The APC governors have
intervened in the crisis with some of them demanding sanctions against
Saraki and co while some are known to be supporters of the senate
president. Don’t you see this capable of tearing them apart?
I think we will meet soon and take care
of all these issues and put them behind us because the polarisation
doesn’t do Nigerians any good. They have entrusted power to us, they
don’t want to hear quarrels, they want to hear solutions. Nobody is
interested in where you met and quarrelled. People are in distress and
that’s the truth. We can quarrel and quarrel and become as unpopular as
the party and government we replaced. I am talking as a member and elder
of this political party and as a founding member. We are more concerned
about how to govern this country and make Nigerians happier and God has
given us so much and we have not one excuse under the sky for failure.
Let the debate be about issues not personalities. I find debates on
personalities nauseating.
Also, what measures are being taken to ensure that the party is not hijacked by a few?
It’s up to all of us to work hard and
stop that from happening. Why do you need to hijack the thing anyway?
What will you do with all the power? You alone want to be in charge of
appointing everybody and therefore what? Become an emperor? Why can’t we
work together for the great good of this great country called Nigeria?
The widow in the village, the unemployed and the pensioner who can’t get
his money doesn’t want to know who is in charge of naming everybody or
not naming everybody, he wants some peace, he wants lower interest rates
so he can try his hands on business.
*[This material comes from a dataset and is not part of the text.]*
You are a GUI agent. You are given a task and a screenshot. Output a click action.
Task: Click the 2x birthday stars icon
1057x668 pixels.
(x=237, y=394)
A young girl wants to set up a
small beauty salon, she wants a place to borrow half a million naira,
manage it and create three or four jobs and feed her brother and sister.
But we don’t do it, I am sick of all these things in Nigerian politics.
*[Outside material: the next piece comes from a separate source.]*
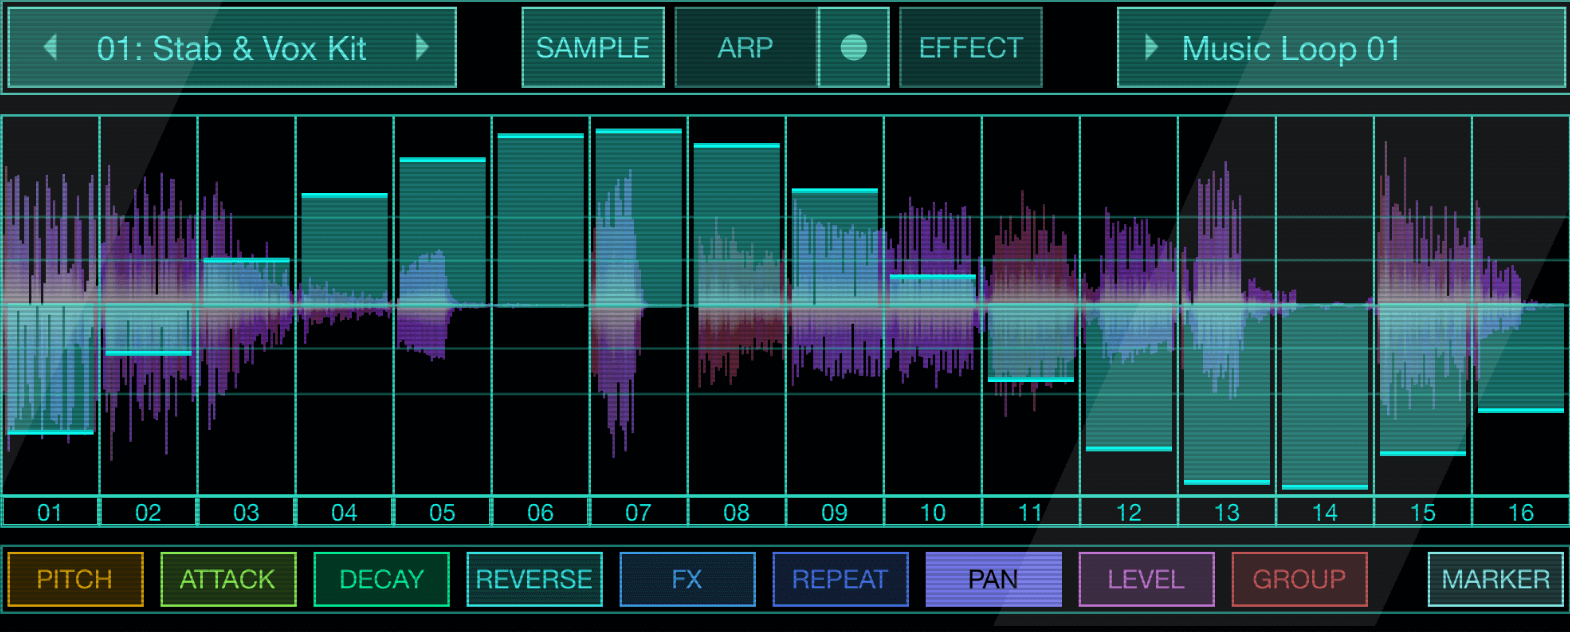1570x632 pixels.
Task: Select the PITCH parameter mode
Action: 75,579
There are too many quarrels and too little governance. I am saying so
because I am old enough to know that these things debilitate governance.
Nigerians nay the world has
waited for a month for the cabinet list of President Muhammadu Buhari
and there is no green light. Is this not an evidence of a slow and
indecisive start?
Are you going to send a list to an
Assembly that is divided? How do you have half your party members
fighting and the other half supporting and the PDP laughing? Those who
blame him should watch out. He is under immense pressure too. There are
too many interests at play and he has to search for people who can
deliver. There are Nigerians who are hanging on every word of his and if
Nigerians have any reason to hope now, it is because of his personality
and the confidence they have that he is sufficiently mature enough to
deal with certain situations. He will not do anything to make them lose
faith or panic by naming a cabinet that people will say, “wait a minute
how can this cabinet work.” He is like a coach naming his football team.